Должен заметить, что список этот произвел сильное впечатление на присутствующих. Я же сказал там, что он может удовлетворить самые различные вкусы, что это мог быть список делегатов на писательский съезд или даже членов Правления, на худой конец Ревизионной комиссии. А это были всего — навсего безвестные студенты, сведенные временем и судьбой в Доме Герцена на Тверском бульваре.

Любопытна записка, присланная мне на том вечере из зала. В ней говорилось, что, наверное, я обмолвился и названные писатели учились вместе не в 1948, а в 1938 году. Автору записки казалось, что мы «были» гораздо раньше. Думается, это свидетельствует в пользу перечисленных писателей.

Эти имена были тогда никому не ведомы — кроме разве двух — трех. Пожалуй, прежде других начал скромно издаваться Расул Гамзатов. А из институтских прозаиков рано, как это случается лишь с поэтами, проявился Юрий Трифонов.

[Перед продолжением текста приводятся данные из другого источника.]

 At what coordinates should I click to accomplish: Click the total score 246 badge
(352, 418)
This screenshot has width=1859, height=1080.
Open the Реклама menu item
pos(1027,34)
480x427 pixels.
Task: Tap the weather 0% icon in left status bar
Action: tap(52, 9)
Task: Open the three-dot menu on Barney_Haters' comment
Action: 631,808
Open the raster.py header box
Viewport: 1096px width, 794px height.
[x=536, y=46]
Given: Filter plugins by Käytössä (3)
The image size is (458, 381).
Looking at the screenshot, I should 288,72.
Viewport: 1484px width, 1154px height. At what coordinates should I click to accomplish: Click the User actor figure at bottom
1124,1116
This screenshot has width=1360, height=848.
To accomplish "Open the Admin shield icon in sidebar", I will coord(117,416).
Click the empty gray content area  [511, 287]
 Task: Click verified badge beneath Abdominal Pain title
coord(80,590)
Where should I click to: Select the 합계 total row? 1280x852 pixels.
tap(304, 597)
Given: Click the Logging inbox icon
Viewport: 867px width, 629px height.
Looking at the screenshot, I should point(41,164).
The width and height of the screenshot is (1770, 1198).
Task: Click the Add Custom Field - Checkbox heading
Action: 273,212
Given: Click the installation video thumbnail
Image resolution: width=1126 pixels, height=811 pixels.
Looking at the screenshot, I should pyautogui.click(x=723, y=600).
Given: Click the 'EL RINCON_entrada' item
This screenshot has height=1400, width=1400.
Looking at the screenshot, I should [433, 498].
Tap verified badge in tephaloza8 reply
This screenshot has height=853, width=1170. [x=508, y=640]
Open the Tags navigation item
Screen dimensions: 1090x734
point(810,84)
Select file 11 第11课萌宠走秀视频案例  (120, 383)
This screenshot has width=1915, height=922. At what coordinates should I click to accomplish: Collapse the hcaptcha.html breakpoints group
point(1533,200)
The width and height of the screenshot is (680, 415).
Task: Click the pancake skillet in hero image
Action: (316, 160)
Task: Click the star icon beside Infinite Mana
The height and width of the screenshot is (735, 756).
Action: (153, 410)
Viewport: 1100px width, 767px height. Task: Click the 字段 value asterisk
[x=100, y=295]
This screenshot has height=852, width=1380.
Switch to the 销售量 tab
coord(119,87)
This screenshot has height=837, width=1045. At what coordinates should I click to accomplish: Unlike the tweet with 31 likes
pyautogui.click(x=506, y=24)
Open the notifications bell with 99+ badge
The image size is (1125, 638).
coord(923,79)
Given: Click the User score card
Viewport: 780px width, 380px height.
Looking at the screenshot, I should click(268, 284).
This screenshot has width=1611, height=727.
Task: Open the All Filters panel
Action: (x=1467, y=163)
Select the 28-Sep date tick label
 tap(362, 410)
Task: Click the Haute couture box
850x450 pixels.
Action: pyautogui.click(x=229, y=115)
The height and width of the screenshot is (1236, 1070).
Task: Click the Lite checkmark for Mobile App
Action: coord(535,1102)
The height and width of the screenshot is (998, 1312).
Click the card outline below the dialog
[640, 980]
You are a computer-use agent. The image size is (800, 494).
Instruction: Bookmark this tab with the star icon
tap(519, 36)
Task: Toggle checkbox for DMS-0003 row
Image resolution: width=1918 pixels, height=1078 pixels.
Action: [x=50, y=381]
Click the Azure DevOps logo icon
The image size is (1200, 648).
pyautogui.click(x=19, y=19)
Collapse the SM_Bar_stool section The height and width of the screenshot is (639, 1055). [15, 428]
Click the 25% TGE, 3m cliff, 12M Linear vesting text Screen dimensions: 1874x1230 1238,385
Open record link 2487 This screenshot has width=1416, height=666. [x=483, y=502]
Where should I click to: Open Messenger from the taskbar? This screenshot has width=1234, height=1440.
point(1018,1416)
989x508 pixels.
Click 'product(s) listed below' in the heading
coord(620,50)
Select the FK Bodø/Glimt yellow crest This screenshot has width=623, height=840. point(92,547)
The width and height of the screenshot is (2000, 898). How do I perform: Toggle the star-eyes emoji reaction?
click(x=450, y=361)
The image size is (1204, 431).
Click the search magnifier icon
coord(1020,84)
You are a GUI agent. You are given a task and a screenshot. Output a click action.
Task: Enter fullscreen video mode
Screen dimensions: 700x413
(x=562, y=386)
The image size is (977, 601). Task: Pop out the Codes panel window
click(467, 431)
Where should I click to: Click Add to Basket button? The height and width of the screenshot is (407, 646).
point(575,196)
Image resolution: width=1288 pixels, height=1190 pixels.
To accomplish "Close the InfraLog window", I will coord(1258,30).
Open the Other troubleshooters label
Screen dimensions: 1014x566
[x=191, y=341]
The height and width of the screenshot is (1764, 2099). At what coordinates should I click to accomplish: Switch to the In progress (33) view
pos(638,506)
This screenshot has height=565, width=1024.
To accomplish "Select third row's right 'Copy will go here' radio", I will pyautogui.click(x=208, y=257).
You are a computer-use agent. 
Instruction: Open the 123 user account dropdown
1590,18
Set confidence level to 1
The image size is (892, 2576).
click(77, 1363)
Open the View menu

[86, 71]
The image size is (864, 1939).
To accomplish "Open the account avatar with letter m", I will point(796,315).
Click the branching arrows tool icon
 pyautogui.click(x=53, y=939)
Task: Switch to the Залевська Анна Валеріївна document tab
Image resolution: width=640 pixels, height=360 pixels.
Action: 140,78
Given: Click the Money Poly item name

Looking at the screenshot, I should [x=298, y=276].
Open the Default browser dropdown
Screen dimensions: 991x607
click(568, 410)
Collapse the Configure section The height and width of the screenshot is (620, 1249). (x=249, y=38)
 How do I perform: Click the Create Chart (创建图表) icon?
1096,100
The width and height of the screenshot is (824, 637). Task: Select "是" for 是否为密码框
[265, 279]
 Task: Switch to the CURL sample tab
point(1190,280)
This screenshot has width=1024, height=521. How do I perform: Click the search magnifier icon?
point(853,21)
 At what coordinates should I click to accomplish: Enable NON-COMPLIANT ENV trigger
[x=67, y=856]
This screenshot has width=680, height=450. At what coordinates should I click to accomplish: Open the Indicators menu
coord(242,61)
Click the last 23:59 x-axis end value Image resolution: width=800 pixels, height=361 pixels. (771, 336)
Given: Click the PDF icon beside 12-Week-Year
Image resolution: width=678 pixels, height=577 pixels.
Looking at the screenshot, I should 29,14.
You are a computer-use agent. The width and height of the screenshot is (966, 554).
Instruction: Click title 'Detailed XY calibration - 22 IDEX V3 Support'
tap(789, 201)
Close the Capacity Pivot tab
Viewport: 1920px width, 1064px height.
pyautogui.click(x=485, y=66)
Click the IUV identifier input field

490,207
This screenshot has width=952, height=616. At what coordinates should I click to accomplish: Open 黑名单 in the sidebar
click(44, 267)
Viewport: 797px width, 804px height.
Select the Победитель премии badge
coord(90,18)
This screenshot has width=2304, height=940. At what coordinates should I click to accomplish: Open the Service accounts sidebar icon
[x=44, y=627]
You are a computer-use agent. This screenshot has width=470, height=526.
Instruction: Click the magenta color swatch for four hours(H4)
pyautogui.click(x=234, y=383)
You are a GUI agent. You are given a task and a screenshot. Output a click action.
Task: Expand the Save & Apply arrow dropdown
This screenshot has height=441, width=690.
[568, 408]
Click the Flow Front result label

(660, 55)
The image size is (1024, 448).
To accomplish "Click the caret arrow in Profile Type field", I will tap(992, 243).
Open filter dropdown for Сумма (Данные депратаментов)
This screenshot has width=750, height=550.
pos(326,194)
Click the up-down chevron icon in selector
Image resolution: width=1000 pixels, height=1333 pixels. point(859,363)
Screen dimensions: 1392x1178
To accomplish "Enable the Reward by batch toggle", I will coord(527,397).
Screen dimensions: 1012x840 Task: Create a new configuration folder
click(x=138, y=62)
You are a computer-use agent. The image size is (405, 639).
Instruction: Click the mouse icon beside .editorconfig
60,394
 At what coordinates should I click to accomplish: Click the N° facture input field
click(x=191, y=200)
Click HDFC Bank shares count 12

В двухэтажном Доме Герцена, кроме самого института и нескольких комнат общежития, теснился, вперемежку с кабинетами кафедр, Литературный фонд, внизу, сбоку, находились писательское пошивочное ателье и кладовая с бумагой, а с главного входа, в подвале, Бюро пропаганды художественной литературы во главе с лихим кавалеристом Романом Васильевичем Петровым. То и дело подходили и подъезжали писатели: одни на примерку, другие взять путевку для выступления, иногда это сочеталось.

Почему-то запомнилось — я сижу на лекции, у окна, идет шумный крупный дождь, а из подъехавшей машины выскакивают Луконин и Ажаев и перебегают под навес. В руках Луконина огромный букет роз.

По Тверскому вниз, к Никитским, гремят двух- и трехвагонные трамваи. Пушкин стоит на старом месте, за его спиной весь бульвар. Кому понадобилось его передвигать? Если даже первоначально и предполагалось поставить памятник на площади, то ведь тогда не было «Известий» и кинотеатра «Россия». Мне почему-то верится, что его когда-нибудь вернут на прежнее место.

Летом 1949 года на бульваре возле памятника был митинг, посвященный 150–летию со дня рождения поэта. На деревянной трибуне угадывались потомки. Выступал Фадеев, его молодой голос звонко несся над толпой. А внизу раскинулся книжный базар. Там продавались разные издания Пушкина, и среди них уникальное Полное собрание сочинений в одном томе. Причем в томе небольшом, выпущенном на специальной тонкой бумаге. Я все-таки догадался купить тогда эту книгу, хотя и отдал последние деньги.

На улице Горького и на Пушкинской площади в то время не было деревьев, их сажали при нас, а вернее, мы сами. Группа, в которой работал я, посадила несколько сорокалетних литовских лип прямо против главного входа в «Известия». Площадь была большая, круглая и ровная, без фонтанов.

А ниже по улице Горького находился магазин с огромной вывеской «Диететические продукты». Мы спрашивали у своих преподавателей по языкознанию: что это за слово такое? Разве не правильнее было бы написать: «диетические»? Эта вывеска висела долгие годы, никто не делал попыток ее заменить и исправить, ибо не был известен автор этого лишнего слога.

Институт. Творческие семинары. Это было главным.

Отступало все — симпатии, дружба. Оставалась Литература.

Больной, контуженый подполковник присвоил чьи-то стихи, был разоблачен и изгнан безжалостно.

Были два или три студента — красавца, сердцееда — где-то на стороне. У нас девушки на них и не смотрели. Были отличники, круглые пятерочники, в университете или педагогическом они бы блистали, но только не у нас. Все они, в большинстве, были слабы в деле.

За долгие годы пребывания в Союзе писателей я присутствовал на самых разных обсуждениях. Но, поверьте, не слышал таких прямых, честных, порой жестоких, но почти никогда не желающих зла слов и суждений, как в институте. Не знаю случая, чтобы кому-нибудь это повредило. После семинарской читки и обсуждения иные с трудом добирались до общежития, здесь же, во флигеле, валились на койку лицом к стене, приходили в себя, осмысливали, отлеживались. Вот как это воспринималось. А над ними стояла тишина или, наоборот, продолжали кипеть страсти.